Ma il regime non si ferma qui. Dai contratti si evince che tutte le province del paese utilizzano “Wi-fi sniffers” e “Imsi catchers” per sottrarre le informazioni personali di tutti i telefoni a portata di segnale. Si tratta di software che, dislocati dovunque, possono non solo determinare in ogni momento dove si trovi il proprietario del telefono, ma anche identificarlo.

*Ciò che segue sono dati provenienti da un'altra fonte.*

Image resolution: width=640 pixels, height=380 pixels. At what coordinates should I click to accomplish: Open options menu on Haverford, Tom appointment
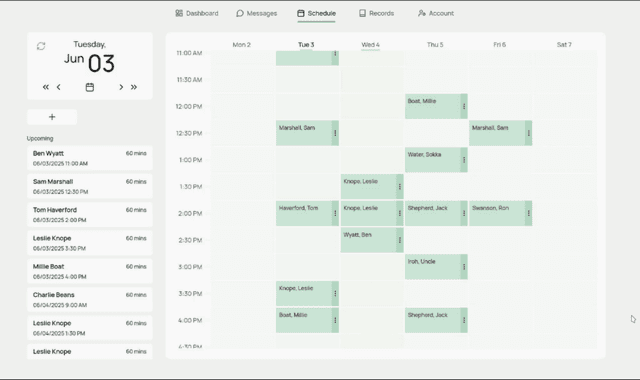pos(335,213)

Inoltre, sfruttando la bassa percentuale di smartphone dotati di sistemi di sicurezza, sono in grado di individuare le app installate, schedando così interessi e abitudini dei proprietari. Secondo un contratto firmato dalla polizia di una contea del Guangdong, un obiettivo esplicito è individuare chi ha scaricato un’applicazione che traduce il cinese dall’uiguro. Dal 2017 la Cina ha arrestato e rinchiuso in centri di rieducazione attraverso il lavoro almeno 1,5 milioni di uiguri, sottoponendoli in molti caso al lavaggio del cervello e al lavoro forzato.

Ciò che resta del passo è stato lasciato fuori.